Furthermore, the HODL Waves indicator shows that a significant number of new positions were added between July and October 2025. These medium- to long-term holders exhibited a strong willingness to exit at breakeven when the price approached $3,200, which partly explains why, despite the strong on-chain data, the ETH price encountered resistance in the short term.

"Digital Oilfields" with Inverted Valuations

On the one hand, there is an extreme boom in ecosystem data, and on the other hand, there is a serious lag in market pricing. ETH is deeply mired in a "valuation inversion" quagmire.

In the pricing logic of the crypto market, the ratio between the market capitalization of a public blockchain token and the asset size of its ecosystem is a key benchmark for measuring the capital efficiency and valuation rationality of a public blockchain.

However, as crypto KOL rip.eth pointed out, Ethereum currently carries 59% of the total TVL of the entire crypto market, but its native token ETH only accounts for 14% of the total crypto market capitalization.

This imbalance may mean that Ethereum is currently undervalued and is the most underestimated public blockchain.

The underlying reason for this inversion may be that Ethereum is undergoing a profound role change, gradually transforming into a "digital oil field," but it has not been fully priced in.

A large amount of TVL is locked in staking protocols, DeFi contracts, and the L2 ecosystem, causing a change in liquidity logic. Currently, market funds tend to chase oil (ecosystem applications), while ignoring the ownership value of the oil field itself (Ethereum).

Meanwhile, with the continued expansion of RWA, Ethereum is becoming the settlement platform for traditional financial assets. This ability to generate cash flow revenue will further drive its MC/TVL ratio back to a reasonable range.

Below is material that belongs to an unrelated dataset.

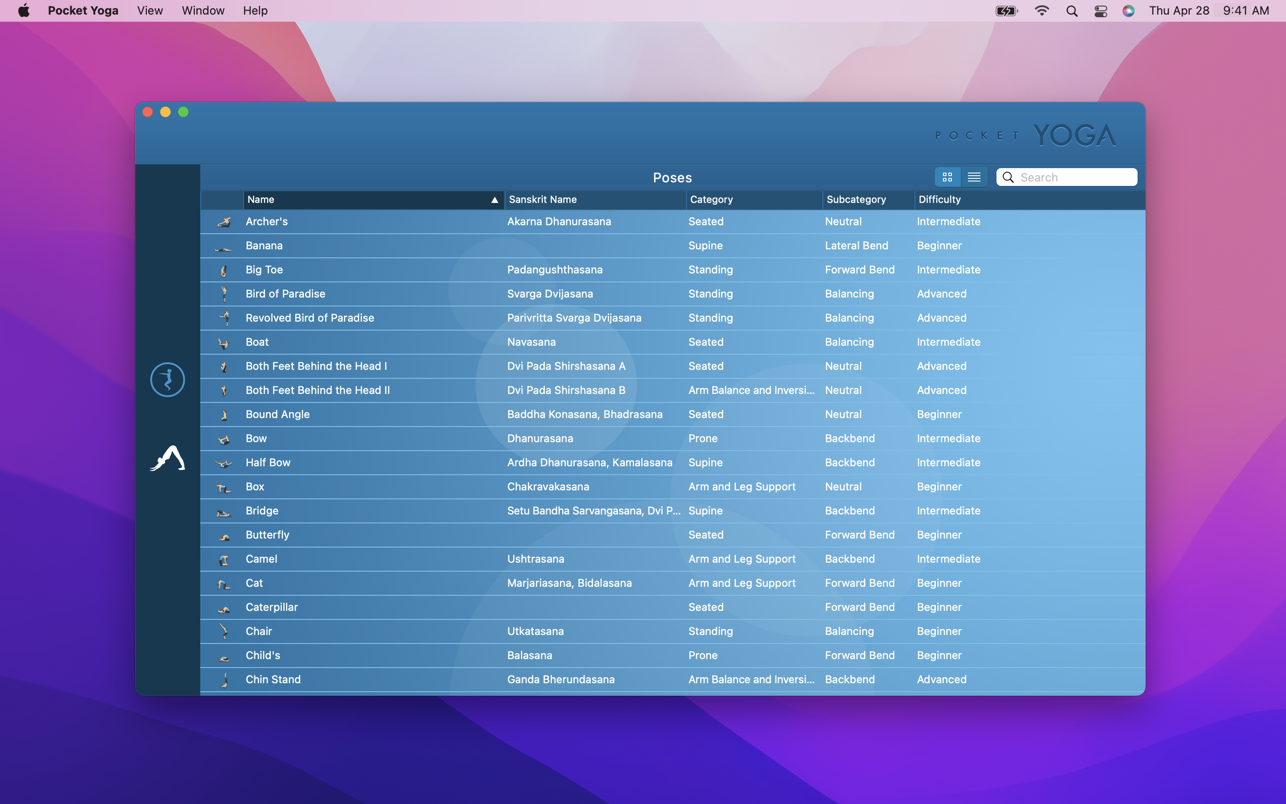Click the search magnifier icon in Poses

pos(1008,177)
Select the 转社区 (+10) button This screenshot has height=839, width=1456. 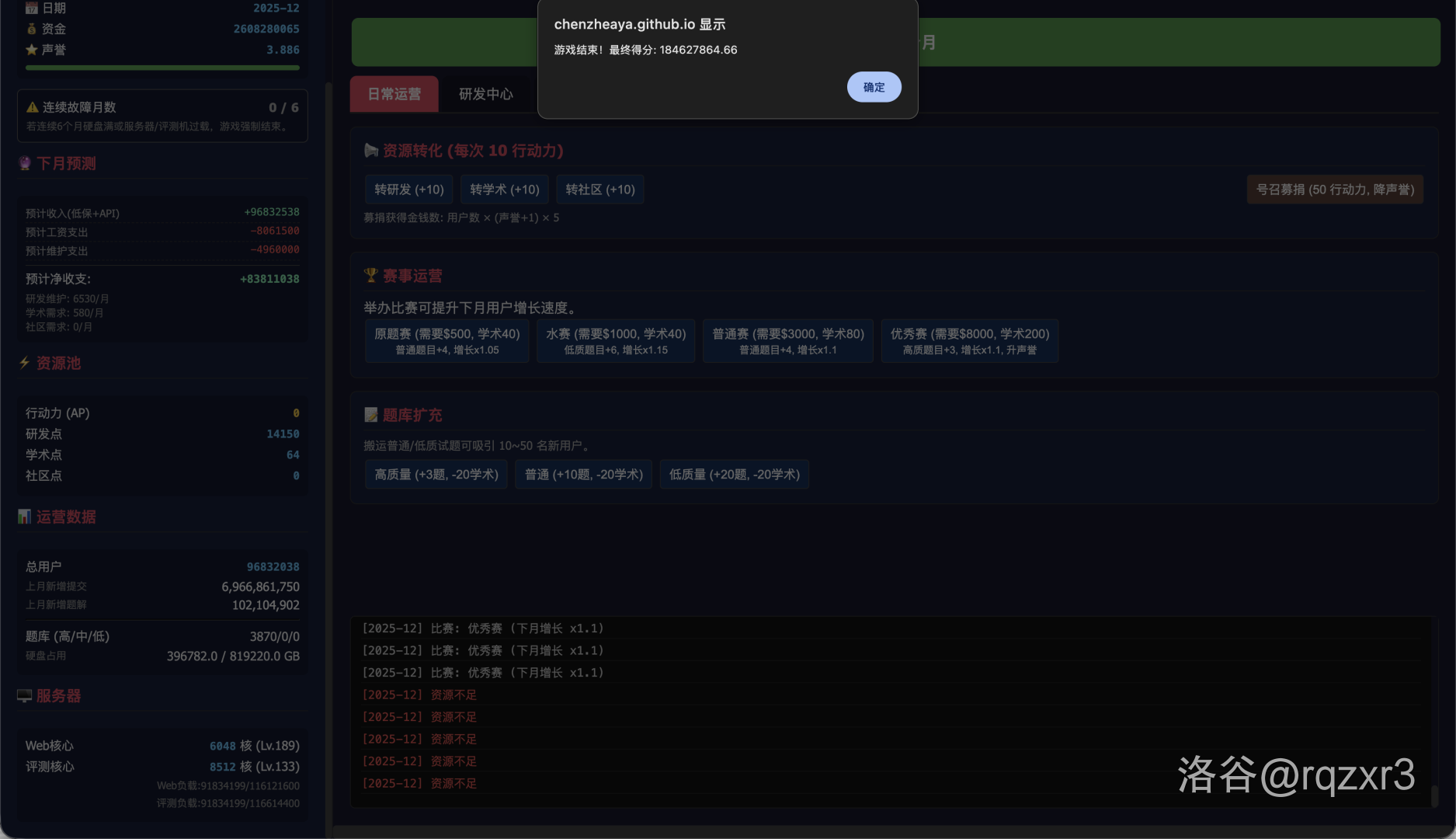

In reality, Ethereum's prosperity is a precarious situation: while technological upgrades enhance performance, they may also distort real data; ecosystem subsidies are eroding the mainnet's ability to capture value to some extent; and regarding the long-term risks of centralized staking, the native DVT proposal will be key to maintaining the bottom line of decentralization.

Ethereum's challenge is no longer simply about scaling; it has evolved into finding a dynamic balance within the impossible triangle of maintaining decentralization, preserving technological advantages, and enhancing value capture. However, as market perception shifts or a fundamental-driven recovery cycle begins, this "valuation dam" may unleash tremendous potential.